UN marks International Day of the Disappeared by noting 50,000 cases

On the International Day of the Disappeared today, a United Nations Working Group, which has sent 50,000 cases to 90 governments, expressed its concern about the under-reporting of the problem and the “implicit amnesties” that lead to impunity for those committing these crimes.

The Geneva-based Working Group on Enforced or Involuntary Disappearances (WGEID) said, “These figures are only the tip of the iceberg.

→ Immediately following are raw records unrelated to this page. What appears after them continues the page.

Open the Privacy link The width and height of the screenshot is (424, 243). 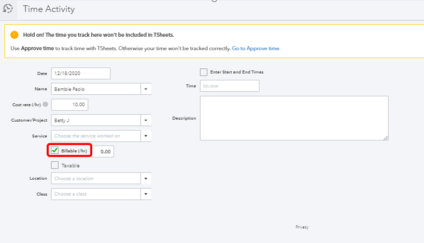coord(302,227)
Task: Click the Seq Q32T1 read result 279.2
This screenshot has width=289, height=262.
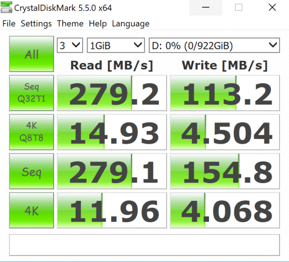Action: [112, 93]
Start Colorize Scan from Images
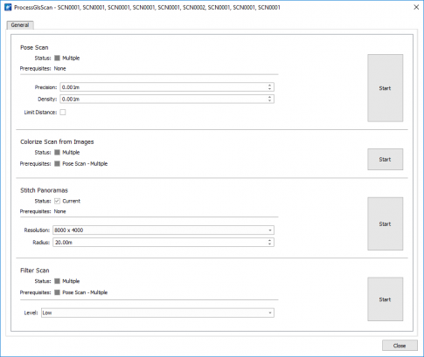The width and height of the screenshot is (424, 357). (x=385, y=160)
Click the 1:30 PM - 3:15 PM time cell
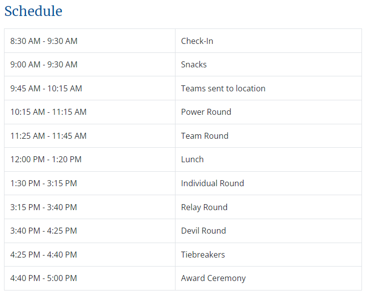The image size is (367, 295). 90,183
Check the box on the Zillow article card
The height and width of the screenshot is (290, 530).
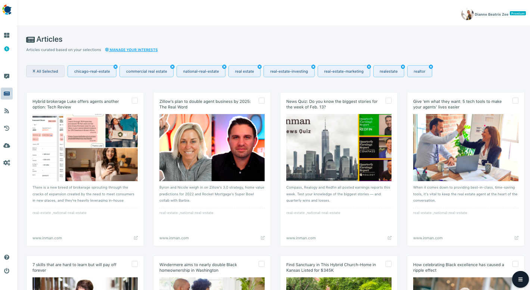tap(262, 100)
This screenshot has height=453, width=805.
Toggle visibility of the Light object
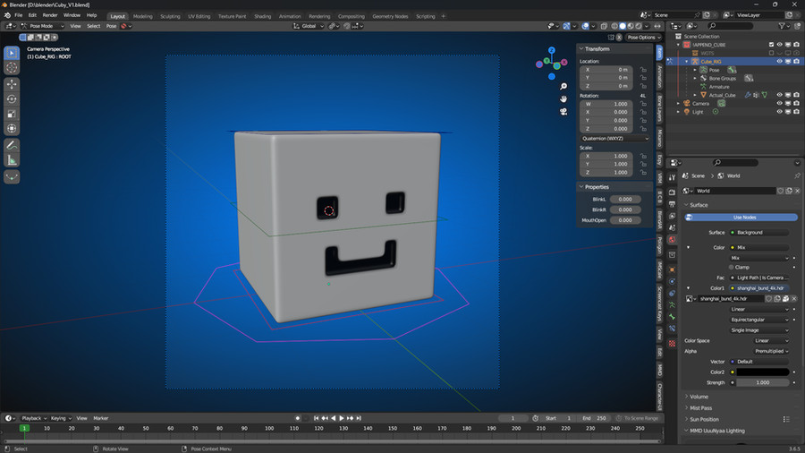(x=779, y=111)
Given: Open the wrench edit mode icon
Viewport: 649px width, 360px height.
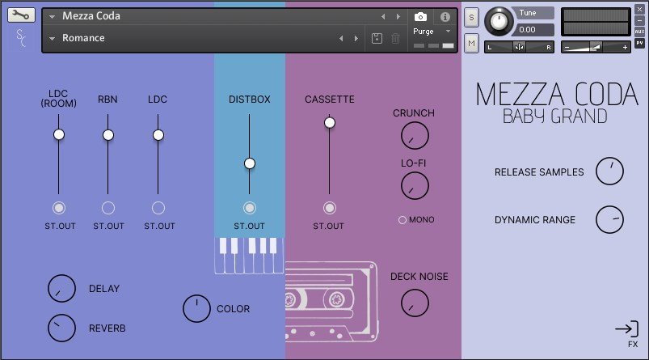Looking at the screenshot, I should [21, 15].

On a number of occasions the WGEID has expressed concern over the number of cases it has received from certain countries, which seems low when seen against the negative human rights situation of those countries.”

It highlighted problems in Colombia, Algeria and Nepal.

Noting “the generalized phenomenon of ‘under-reporting’," WGEID said that in some countries, such as Colombia, the lack of reporting of disappearances at the national and international levels is largely due to the fear of reprisals by paramilitary armed groups.

The recently adopted law on demobilization (Justicia y Paz) in Colombia and the text to be submitted to a referendum in Algeria next month are worrisome examples of “the implicit amnesties and resulting impunity revealed in some legal instruments that have recently been adopted, or are about to be adopted this year,” it said.

Meanwhile, “the WGEID urges the Nepalese authorities to protect human rights defenders from persecution for their work and to fully implement the recommendations issued following the Working Group's country visit of last December,” it added.

Stressing the situation in Nepal, the Office of the High Commissioner for Human Rights (OHCHR) Representative there, Ian Martin said his office regularly received complaints of disappearances by both the rebel Communist Party of Nepal-Maoists (CPN-M) and the national security forces.

“We have had many reports that civil society organizations, as well as journalists, continue to receive threats and are under pressure from both sides of the conflict,” he added.

The WGEID of independent experts was established by the UN Commission on Human Rights in 1980 to help the relatives of disappeared persons find out what happened to them and to act as a communication channel between the families and their Governments.

“On the occasion of the International Day of the Disappeared, the WGEID reiterates its solidarity with all those who suffer from enforced disappearance and with human rights defenders working for disappeared persons and their relatives. The WGEID pays tribute to their efforts and to their unquenchable thirst for truth and justice,” it said.

In the Balkans, Secretary-General Kofi Annan’s Special Representative Søren Jessen-Petersen met Kosovo Serb families of the disappeared, and then attended the reburial ceremony for 16 newly identified Kosovo Albanian victims of the ethnic fighting between Serbs and Albanians.

“The tragedy of having lost loved ones, of not knowing the fate of loved ones is the same for every person. Whether you are a Kosovo Albanian, a Kosovo Serb, or a mother in Argentina, the tragedy is the same and we all have to do whatever we can to help you,” he said.